Chilean tennis player

Iván Camus Cáceres (born 1 February 1963) is a former professional tennis player from Chile.

==Biography==
Camus specialised in doubles and made only one Grand Prix appearance as a singles player, at the 1981 Chilean Open. He lost in the first round to Sergio Casal, a Spaniard who he partnered with to make his only Grand Prix final, the Aix-en-Provence Open in 1983.

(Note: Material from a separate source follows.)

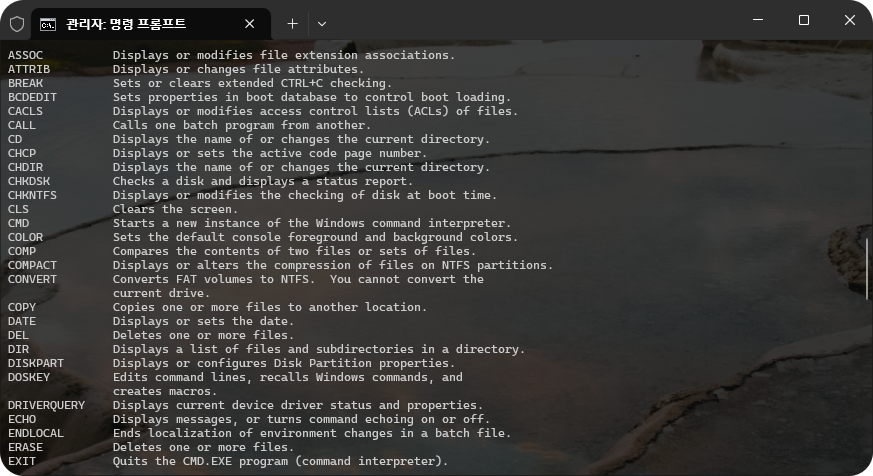Click the vertical scrollbar thumb

[867, 268]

All of his Grand Slam appearances were at the French Open. He first played in the 1982 French Open, with Gabriel Urpí in the men's doubles, for an opening round exit. At the 1983 French Open he featured in both the men's and mixed doubles draws. In the men's doubles he and partner Ricardo Acuña lost in the first round to the fourth seeds, but he reached the second round in the mixed doubles, with American Mary-Lou Piatek.

He won two Challenger titles, both on the clay courts of Italy, in Parioli in 1982 and Brescia in 1983.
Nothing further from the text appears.